Ao todo, foram registrados 1.048 casos suspeitos, sendo que 777 permanecem em investigação e 76 foram descartados. Dos 163 óbitos notificados, 69 foram confirmados, 91 ainda são investigados e 3 foram descartados. Os estados de Minas Gerais, Espírito Santo, São Paulo, Bahia e Tocantins continuam com casos investigados e/ou confirmados.

Em entrevista à reportagem do Alagoas 24 horas,  a assessoria de comunicação da Secretaria Estadual de Saúde explicou que o estado não é considerado uma região endêmica da doença e que desde 2001 nenhum caso é registrado em Alagoas. O caso suspeito, acredita-se, pode ser de alguma pessoa que tenha visitado regiões críticas e apresente alguns sintomas, passando a ser investigado. A confirmação, no entanto, ainda não ocorreu.

Em meio ao pânico sobre um possível surto, a coordenadora do programa da vacinação da Secretaria de Saúde de Maceió confirmou que nenhum posto da capital possui vacina contra a febre amarela.

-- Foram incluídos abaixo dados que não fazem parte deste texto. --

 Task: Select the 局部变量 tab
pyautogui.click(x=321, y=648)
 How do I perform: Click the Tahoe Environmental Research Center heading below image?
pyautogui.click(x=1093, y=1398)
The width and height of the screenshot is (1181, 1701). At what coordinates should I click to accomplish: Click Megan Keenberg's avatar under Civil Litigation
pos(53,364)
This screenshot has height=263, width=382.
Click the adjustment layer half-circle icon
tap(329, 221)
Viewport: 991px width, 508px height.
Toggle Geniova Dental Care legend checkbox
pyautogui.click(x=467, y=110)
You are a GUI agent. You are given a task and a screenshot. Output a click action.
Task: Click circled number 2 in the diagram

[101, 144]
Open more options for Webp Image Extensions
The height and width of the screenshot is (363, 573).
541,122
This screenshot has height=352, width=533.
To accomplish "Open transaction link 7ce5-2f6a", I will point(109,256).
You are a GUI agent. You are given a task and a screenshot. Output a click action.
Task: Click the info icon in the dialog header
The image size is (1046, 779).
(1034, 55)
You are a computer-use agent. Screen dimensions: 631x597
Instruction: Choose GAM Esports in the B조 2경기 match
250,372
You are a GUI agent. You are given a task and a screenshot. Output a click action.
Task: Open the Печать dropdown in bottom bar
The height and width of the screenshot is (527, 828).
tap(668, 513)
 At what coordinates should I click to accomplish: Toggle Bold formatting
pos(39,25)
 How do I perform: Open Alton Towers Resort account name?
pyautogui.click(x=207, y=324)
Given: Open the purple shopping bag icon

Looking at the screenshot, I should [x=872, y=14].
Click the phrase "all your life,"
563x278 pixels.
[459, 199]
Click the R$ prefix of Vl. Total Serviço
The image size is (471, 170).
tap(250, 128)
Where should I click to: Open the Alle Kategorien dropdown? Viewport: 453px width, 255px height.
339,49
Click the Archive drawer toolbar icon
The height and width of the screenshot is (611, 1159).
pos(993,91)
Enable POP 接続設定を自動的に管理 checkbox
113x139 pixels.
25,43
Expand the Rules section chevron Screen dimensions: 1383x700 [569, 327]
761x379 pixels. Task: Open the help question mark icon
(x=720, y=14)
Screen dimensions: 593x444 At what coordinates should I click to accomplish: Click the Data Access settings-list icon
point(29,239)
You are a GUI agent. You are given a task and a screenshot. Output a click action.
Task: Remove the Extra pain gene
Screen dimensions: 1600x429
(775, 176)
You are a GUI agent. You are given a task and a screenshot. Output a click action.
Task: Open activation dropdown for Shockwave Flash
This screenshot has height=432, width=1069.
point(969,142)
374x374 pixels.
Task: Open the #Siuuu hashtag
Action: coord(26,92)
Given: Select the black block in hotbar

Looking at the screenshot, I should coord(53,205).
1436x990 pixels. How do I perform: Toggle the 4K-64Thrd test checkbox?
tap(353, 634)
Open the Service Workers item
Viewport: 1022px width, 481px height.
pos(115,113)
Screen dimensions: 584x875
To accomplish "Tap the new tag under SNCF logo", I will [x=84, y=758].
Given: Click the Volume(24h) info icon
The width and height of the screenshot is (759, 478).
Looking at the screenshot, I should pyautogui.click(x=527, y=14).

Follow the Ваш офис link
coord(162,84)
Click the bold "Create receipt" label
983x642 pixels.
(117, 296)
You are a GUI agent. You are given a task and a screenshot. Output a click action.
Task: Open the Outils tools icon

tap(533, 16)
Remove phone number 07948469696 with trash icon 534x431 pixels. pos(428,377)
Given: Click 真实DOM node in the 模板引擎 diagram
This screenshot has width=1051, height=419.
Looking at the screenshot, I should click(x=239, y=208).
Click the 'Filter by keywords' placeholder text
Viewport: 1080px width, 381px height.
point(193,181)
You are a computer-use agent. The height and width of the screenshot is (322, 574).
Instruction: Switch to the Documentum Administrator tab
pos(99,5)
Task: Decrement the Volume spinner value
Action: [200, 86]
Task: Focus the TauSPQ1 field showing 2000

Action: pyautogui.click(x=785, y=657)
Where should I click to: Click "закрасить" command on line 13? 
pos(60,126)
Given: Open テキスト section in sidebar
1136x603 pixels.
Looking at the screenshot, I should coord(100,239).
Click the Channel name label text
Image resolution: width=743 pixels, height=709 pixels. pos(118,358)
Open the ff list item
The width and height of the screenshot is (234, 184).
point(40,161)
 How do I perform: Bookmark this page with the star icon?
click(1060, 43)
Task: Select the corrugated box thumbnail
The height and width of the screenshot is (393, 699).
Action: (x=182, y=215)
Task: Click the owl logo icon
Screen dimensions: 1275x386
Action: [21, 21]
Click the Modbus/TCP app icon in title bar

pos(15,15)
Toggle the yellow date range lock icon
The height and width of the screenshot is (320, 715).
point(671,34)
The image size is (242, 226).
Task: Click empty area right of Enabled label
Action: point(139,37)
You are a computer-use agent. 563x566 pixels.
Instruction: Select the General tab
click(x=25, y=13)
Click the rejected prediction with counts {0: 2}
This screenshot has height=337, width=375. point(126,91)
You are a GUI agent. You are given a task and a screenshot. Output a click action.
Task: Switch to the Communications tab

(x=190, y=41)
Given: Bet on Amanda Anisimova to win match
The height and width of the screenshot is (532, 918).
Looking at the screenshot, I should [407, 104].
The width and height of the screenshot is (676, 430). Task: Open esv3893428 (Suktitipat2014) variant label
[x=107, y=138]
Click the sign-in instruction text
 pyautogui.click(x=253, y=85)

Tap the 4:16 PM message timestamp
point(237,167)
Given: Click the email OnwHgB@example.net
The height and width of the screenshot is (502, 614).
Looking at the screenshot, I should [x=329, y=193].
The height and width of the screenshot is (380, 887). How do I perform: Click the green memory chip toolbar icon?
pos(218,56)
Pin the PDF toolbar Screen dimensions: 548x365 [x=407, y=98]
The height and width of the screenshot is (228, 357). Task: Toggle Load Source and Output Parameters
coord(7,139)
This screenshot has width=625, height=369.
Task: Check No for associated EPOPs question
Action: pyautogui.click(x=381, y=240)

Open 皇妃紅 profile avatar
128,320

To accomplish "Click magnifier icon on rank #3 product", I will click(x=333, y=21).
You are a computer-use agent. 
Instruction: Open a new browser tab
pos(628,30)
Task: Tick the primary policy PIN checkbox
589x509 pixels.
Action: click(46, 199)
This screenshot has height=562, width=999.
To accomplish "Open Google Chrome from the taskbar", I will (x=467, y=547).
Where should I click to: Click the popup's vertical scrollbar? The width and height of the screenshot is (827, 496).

A expectativa da secretaria é de que novas doses cheguem a Alagoas nesta quarta-feira, dia 8. Mesmo com o estoque equilibrado, apenas serão vacinadas na rede públicas aquelas pessoas que comprovarem estar de viagem para regiões críticas.

A vacina contra febre amarela é a medida mais importante para prevenção e controle da doença e apresenta eficácia de aproximadamente 95%, além de ser reconhecidamente eficaz e segura. Entretanto, assim como qualquer vacina ou medicamento, pode causar eventos adversos como febre, dor local, dor de cabeça, dor no corpo, entre outros.

O esquema da febre amarela é de duas doses, tanto para adultos quanto para crianças. As crianças devem receber as vacinas aos nove meses e aos quatro anos de idade. Assim, a proteção está garantida para o resto da vida. Para quem não tomou as doses na infância, a orientação é de uma dose da vacina e outra de reforço, dez anos depois da primeira. As recomendações são apenas para as pessoas que vivem ou viajam para as áreas de recomendação da vacina. A população que não vive na área de recomendação ou não vai se dirigir a essas áreas não precisa buscar a vacinação neste momento.

A vacina é contraindicada para crianças menores de seis meses, idosos acima dos 60 anos, gestantes, mulheres que amamentam crianças de até seis meses, pacientes em tratamento de câncer e pessoas imunodeprimidas. Em situações de emergência epidemiológica, vigência de surtos, epidemias ou viagem para área de risco, o médico deverá avaliar o benefício e o risco da vacinação para estes grupos, levando em conta o risco de eventos adversos.